The first time you visited, you likely had to click through a warning screen in your browser:

Now that we’ve replaced the self-signed certificate with a trusted certificate provided by Let’s Encrypt, the browser will indicate that the certificate is trusted and users will not have to bypass a browser warning to access the site. Note that the previous certificate may be cached by your browser until you close your current tab, window, or session:

This means that GoCD was able to use the Let’s Encrypt certificate that we converted.

Setting Up an Auto Renew Hook

Now that we’ve verified that our script converted the certificate assets correctly, we can make sure that certbot calls our script every time the certificate is renewed.

Open the renewal configuration file for your domain within the /etc/letsencrypt/renewal directory by typing:

sudo nano /etc/letsencrypt/renewal/example.com.conf

Inside, in the [renewalparams] section of the file, add a line setting renew_hook to the location of your script:

. . .
[renewalparams]
. . .
renew_hook = /usr/local/bin/convert_certs_for_gocd.sh

The certbot software installs a cron job that checks whether any certificates should be renewed twice a day. After a certificate is renewed, the script specified by renew_hook will be run. This way, we can ensure that GoCD is always using the latest valid certificate acquired from Let’s Encrypt.

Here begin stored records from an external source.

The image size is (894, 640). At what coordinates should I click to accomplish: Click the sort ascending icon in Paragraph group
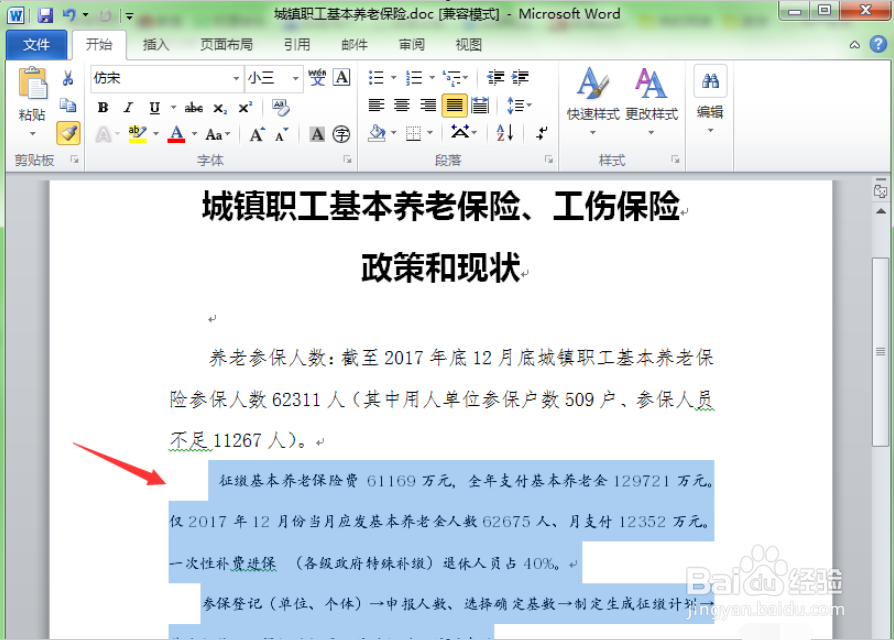pyautogui.click(x=503, y=132)
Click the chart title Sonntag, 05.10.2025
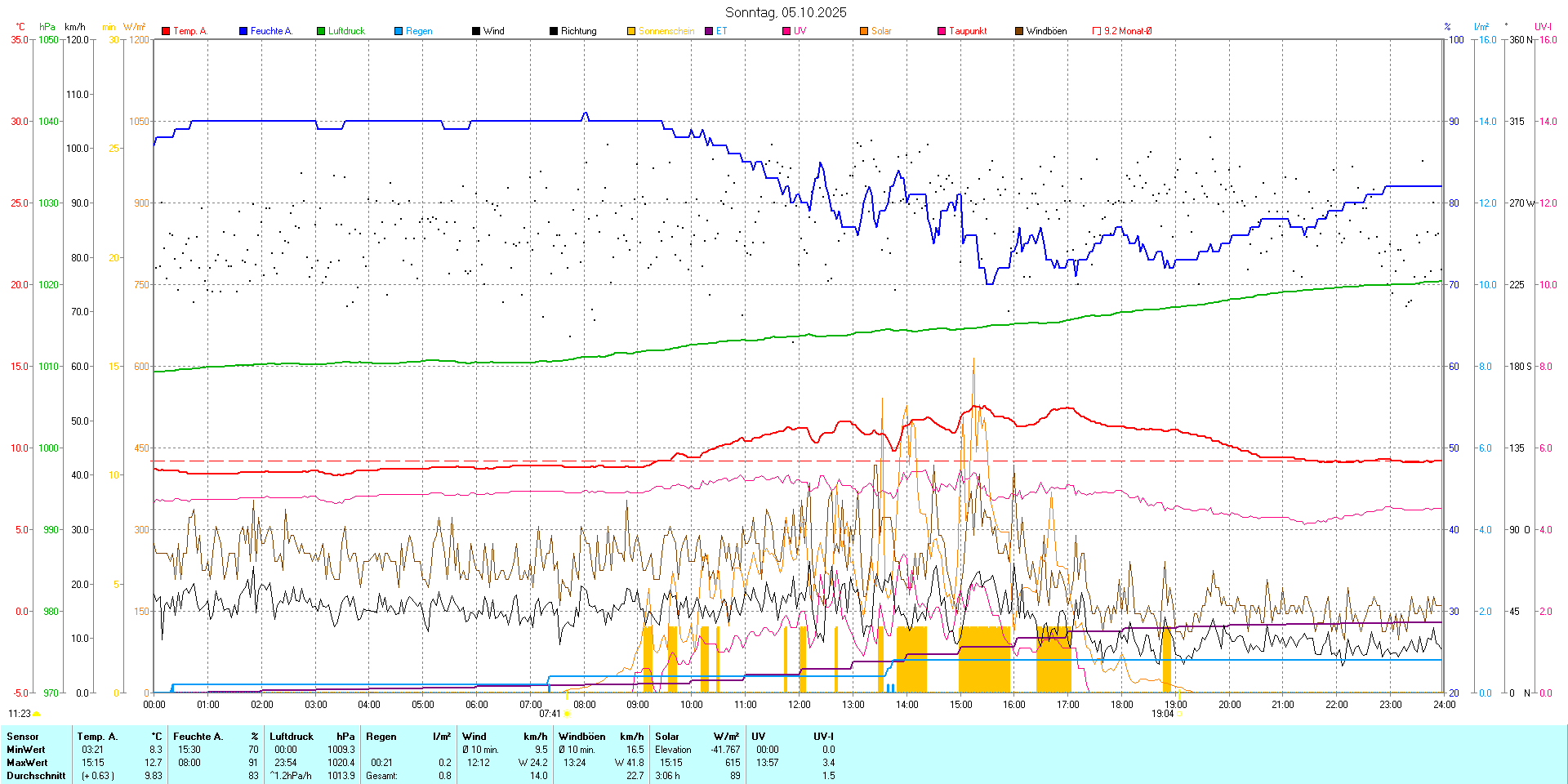 click(786, 12)
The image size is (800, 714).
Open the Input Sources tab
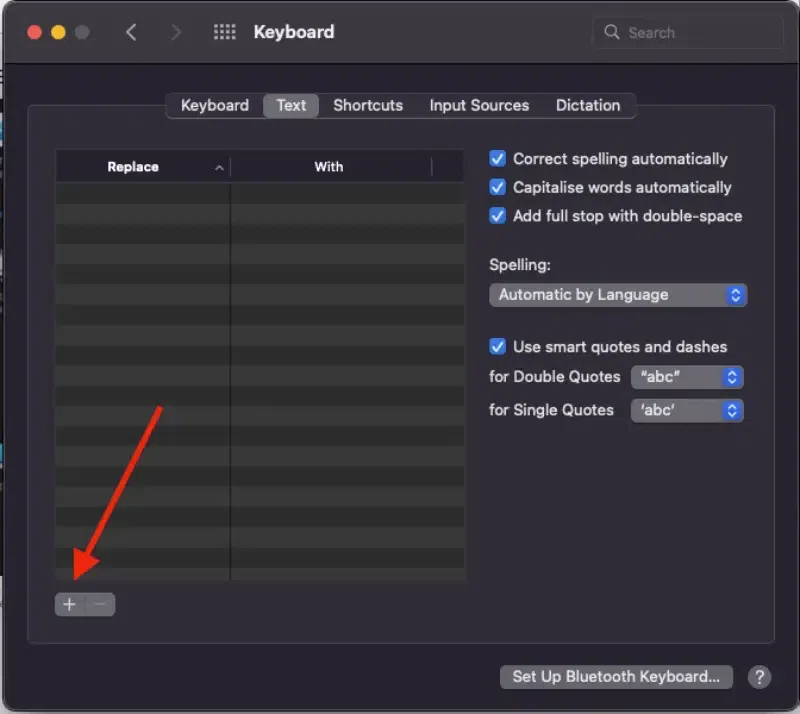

Save and close the file when you are finished.

You can test that you didn’t introduce any syntax errors to the file by doing a dry run of the renewal procedure. Note that this won’t run our certificate conversion script, but it will print out a notice about it being skipped:

sudo certbot renew --dry-run

Output
Saving debug log to /var/log/letsencrypt/letsencrypt.log

-------------------------------------------------------------------------------
Processing /etc/letsencrypt/renewal/example.com.conf
-------------------------------------------------------------------------------
Cert not due for renewal, but simulating renewal for dry run
Renewing an existing certificate
Performing the following challenges:
http-01 challenge for example.com
Waiting for verification...
Cleaning up challenges
Dry run: skipping renewal hook command: /usr/local/bin/convert_certs_for_gocd.sh

-------------------------------------------------------------------------------
new certificate deployed without reload, fullchain is
/etc/letsencrypt/live/example.com/fullchain.pem
-------------------------------------------------------------------------------
** DRY RUN: simulating 'certbot renew' close to cert expiry
**          (The test certificates below have not been saved.)

Congratulations, all renewals succeeded. The following certs have been renewed:
  /etc/letsencrypt/live/example.com/fullchain.pem (success)
** DRY RUN: simulating 'certbot renew' close to cert expiry
**          (The test certificates above have not been saved.)

The above output verify that the changes we made did not prevent certificate renewal. The output also indicates that the renewal hook is pointed to the correct script location.

Conclusion

In this guide, we’ve covered two different ways of securing a GoCD installation with a trusted SSL certificate from Let’s Encrypt. The first method set up the certificate with Nginx and then proxied traffic through to GoCD’s web interface. The second option converted the Let’s Encrypt certificate files to the PKCS 12 format and imported them into a Java keystore file to be used by GoCD natively. Both options secure GoCD’s web interface with a trusted certificate, but they accomplish this using different strategies and with unique trade-offs. The approach that is right for you will largely depend on your team’s requirements and goals.